Contro la paralisi cerebrale Nato

“L’ Europa è una costruzione politica dove il sogno della difesa comune non è fine a se stesso, ma è lo strumento essenziale per realizzare lo stesso fine politico europeo” così ha esordito l’ambasciatore Marco Peronaci, Rappresentante permanente d’Italia presso la Nato, ricordando l’attuale rilevanza del pensiero degasperiano. In questo quadro, ha continuato il rappresentante alla Nato, “la Nato è uno strumento di forza europeo”, pertanto diventa cruciale coadiuvare gli sforzi dell’Alleanza con quelli dell’Unione. A questo proposito, è fondamentale che la Nato superi quella che è stata definita una “paralisi celebrale” sostenendo l’impegno di sicurezza globale statunitense attraverso un più forte coordinamento con il G7 e il G7 plus attraverso i security commitments.

Rafforzare la base industriale

Sulla necessità di rafforzare la cooperazione e gli sforzi comuni tra Ue e Nato si è detto d’accordo anche il contrammiraglio Pietro Alighieri, senior advisor del segretario generale della Difesa, sottolineando l’importanza di incrementare la coordinazione industriale tra i Paesi membri.

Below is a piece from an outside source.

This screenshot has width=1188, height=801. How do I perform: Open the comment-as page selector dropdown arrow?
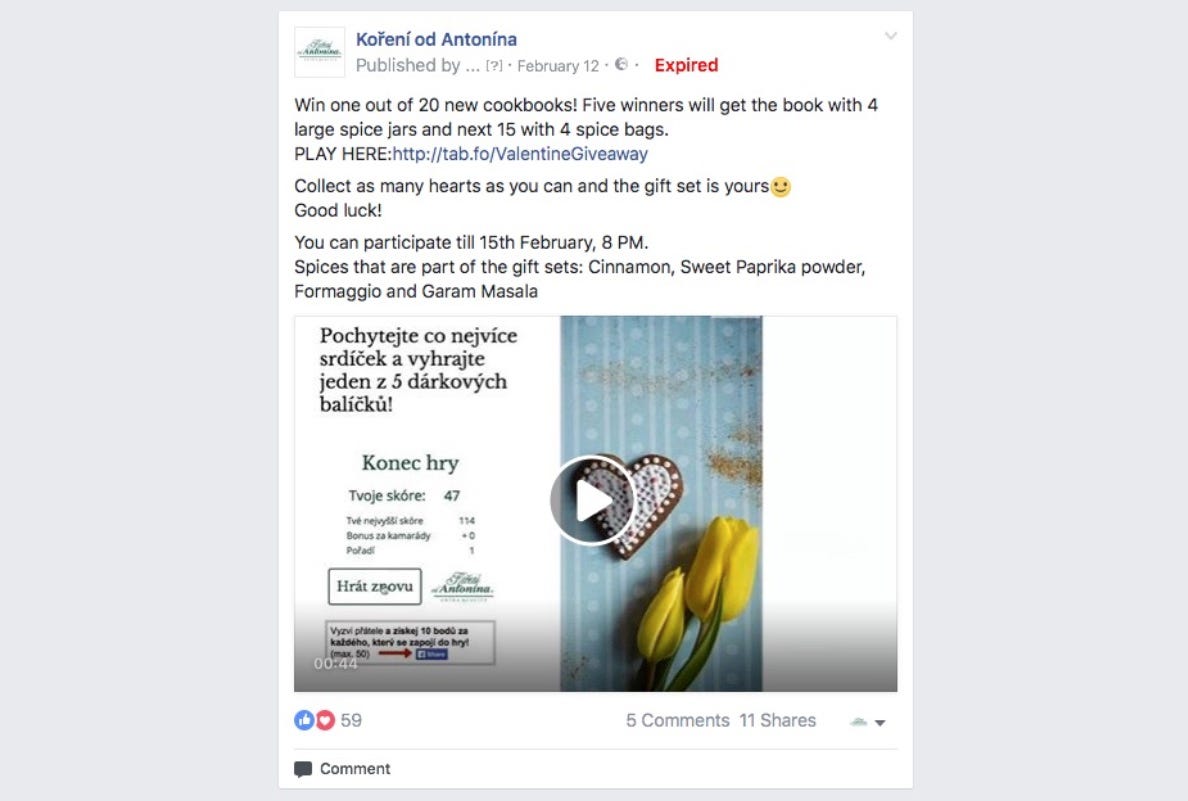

Infatti, secondo l’ammiraglio, “dobbiamo evolvere in una relazione diversa dove industria e difesa vanno a braccetto in un’intima connessione verso il futuro” in modo da raggiungere la desiderata sovranità tecnologica. La Nato, come ricordato da Alighieri, si è già mossa in questo senso attraverso il progetto Diana e il Nato Investment fund, piani essenziali per garantire stabilità e certezza degli investimenti attraverso il supporto alle start-up dual use e gli investimenti in tecnologie deep tech.

Collaborazione pubblico-privata

Rafforzare gli investimenti tecnologici è cruciale anche secondo Walter Renna, ceo di Fastweb, soprattutto a causa di quello che potrebbe essere definito “il paradosso italiano”. Come illustrato dall’amministratore delegato, l’Italia è un Paese soggetto a un numero considerevole di attacchi phishing a causa della scarsa alfabetizzazione tecnologica della popolazione, ma caratterizzato dalla presenza di diverse eccellenze nel settore che però hanno difficoltà a trovare personale specializzato per via del numero ridotto di laureati in discipline Stem. Di conseguenza, secondo il Ceo, il rapporto tra le telecomunicazioni e la Difesa si fa sempre più stretto e un’azienda leader del settore come Fastweb “vuole contribuire alle sfide di difesa italiane” occupandosi di cyber-sicurezza. È quindi fondamentale porre l’innovazione al centro degli sforzi di sicurezza del Paese, attraverso ulteriori investimenti in quantum computing e crittografia.